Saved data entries
BEGIN
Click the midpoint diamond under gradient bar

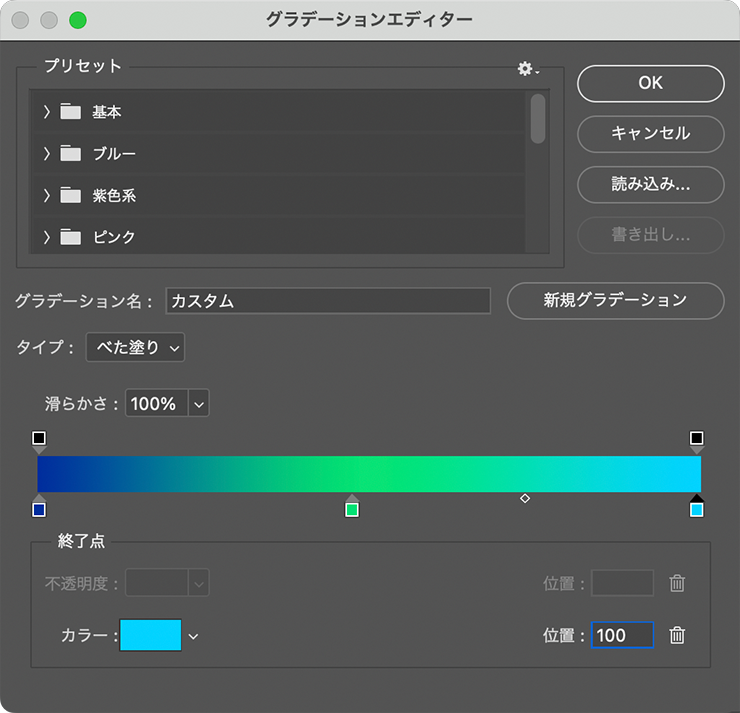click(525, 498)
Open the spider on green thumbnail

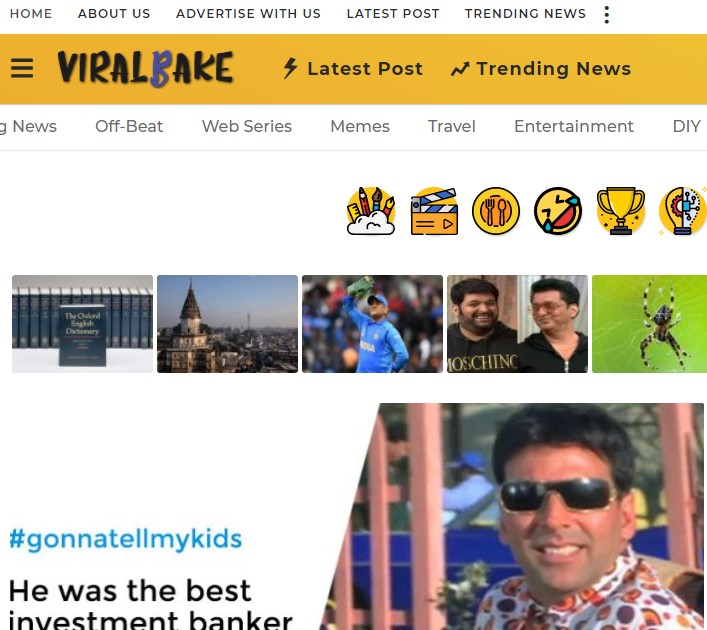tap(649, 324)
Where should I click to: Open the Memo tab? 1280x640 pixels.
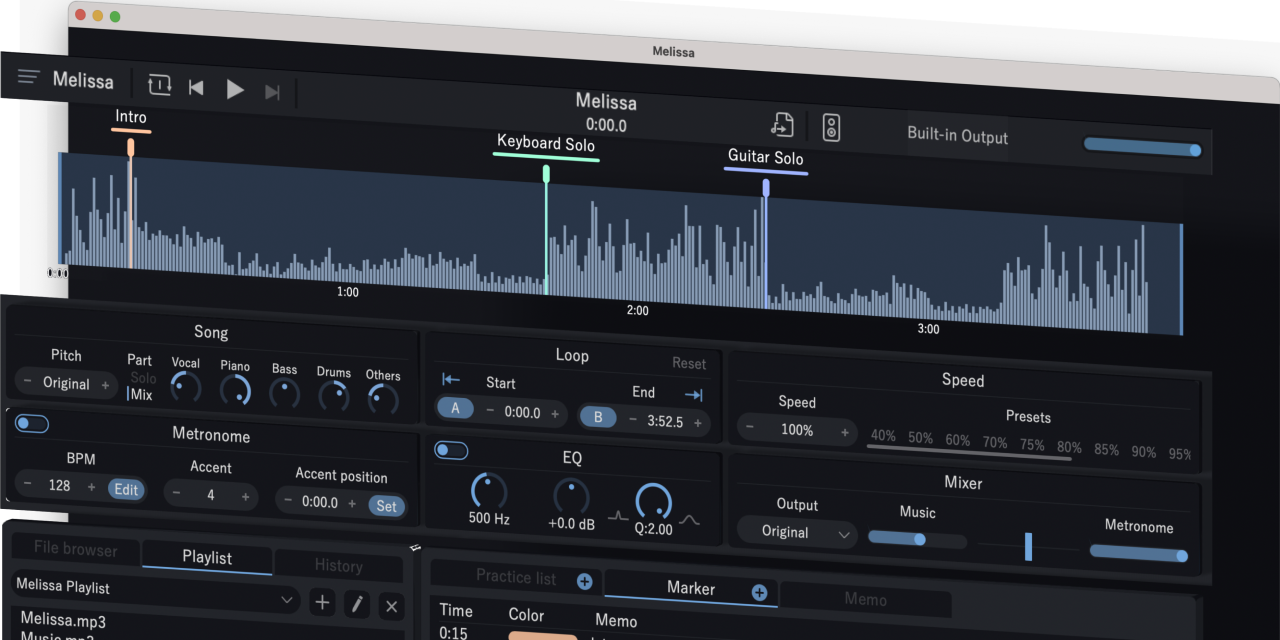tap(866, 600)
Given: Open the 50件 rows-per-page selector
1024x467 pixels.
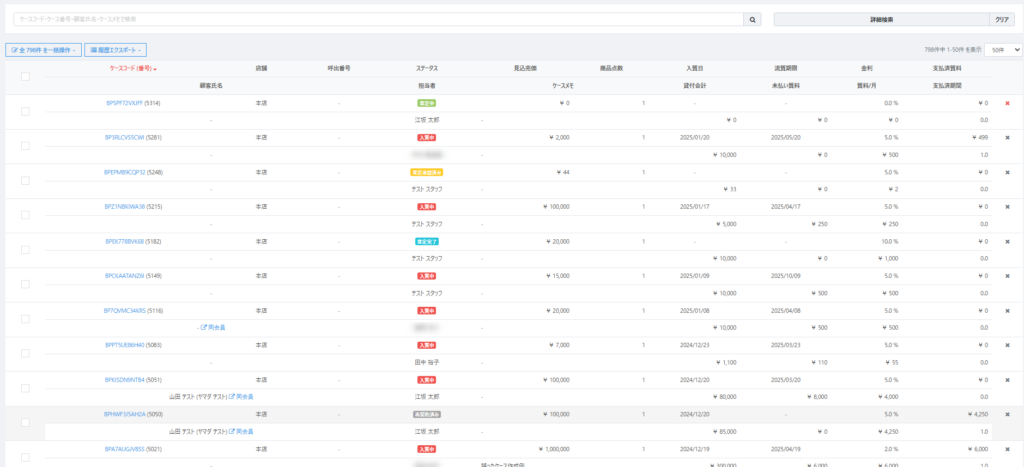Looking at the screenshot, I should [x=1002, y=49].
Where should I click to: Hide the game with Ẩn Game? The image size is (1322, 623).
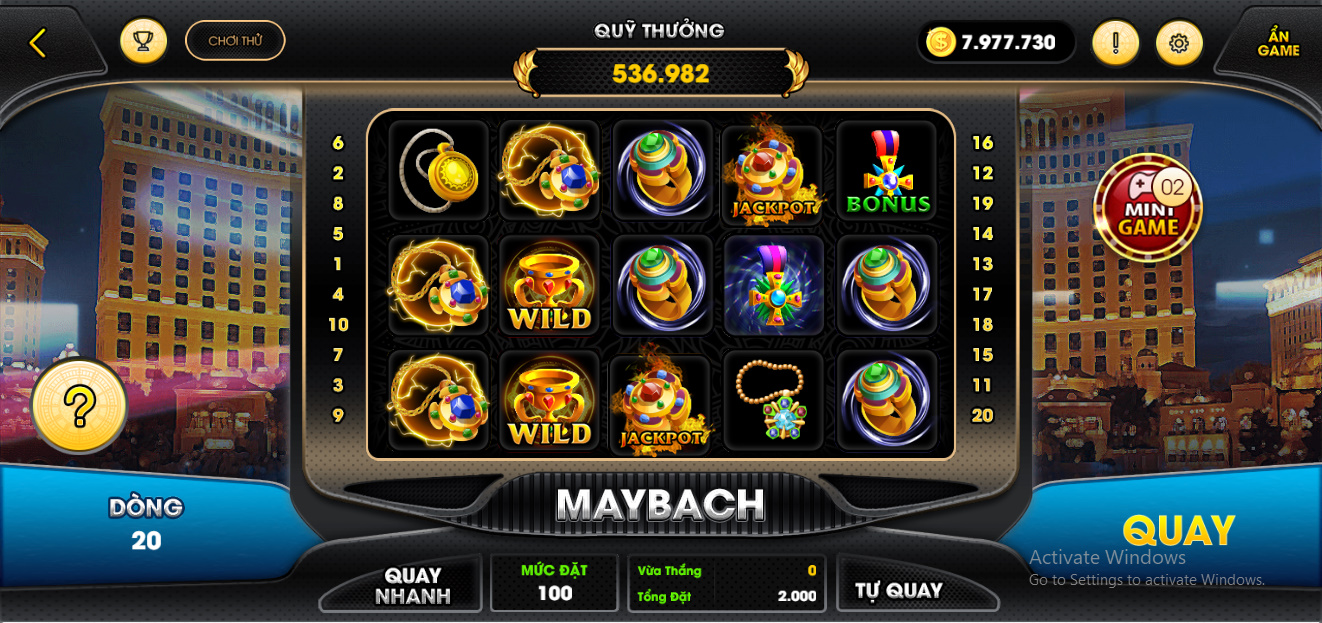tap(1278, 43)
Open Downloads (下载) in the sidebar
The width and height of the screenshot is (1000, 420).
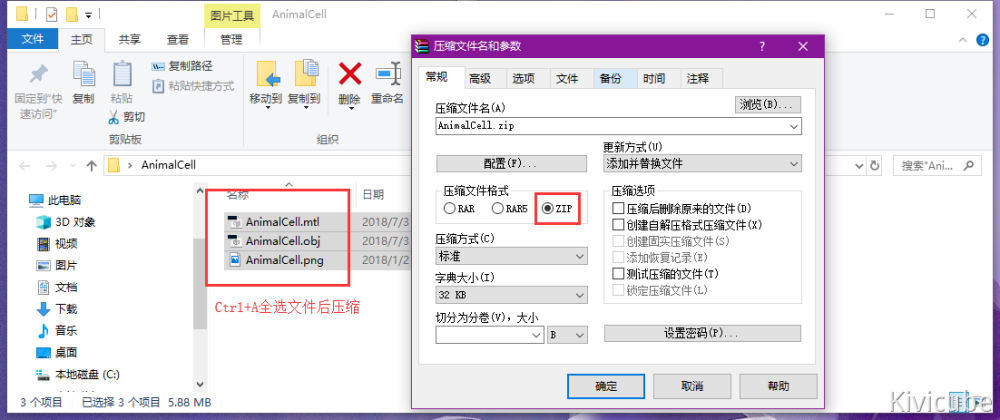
END
WHAT THE TASK ASKS
Transcribe all of the records exactly, without reproducing their pictures.

EXERCISE OUTPUT
Click the midpoint diamond under gradient bar

click(525, 498)
Open the spider on green thumbnail

tap(649, 324)
Where should I click to: Open the Memo tab? 1280x640 pixels.
tap(866, 600)
Given: Open the 50件 rows-per-page selector
1024x467 pixels.
Looking at the screenshot, I should [x=1002, y=49].
Where should I click to: Hide the game with Ẩn Game? The image size is (1322, 623).
tap(1278, 43)
Open Downloads (下载) in the sidebar
The width and height of the screenshot is (1000, 420).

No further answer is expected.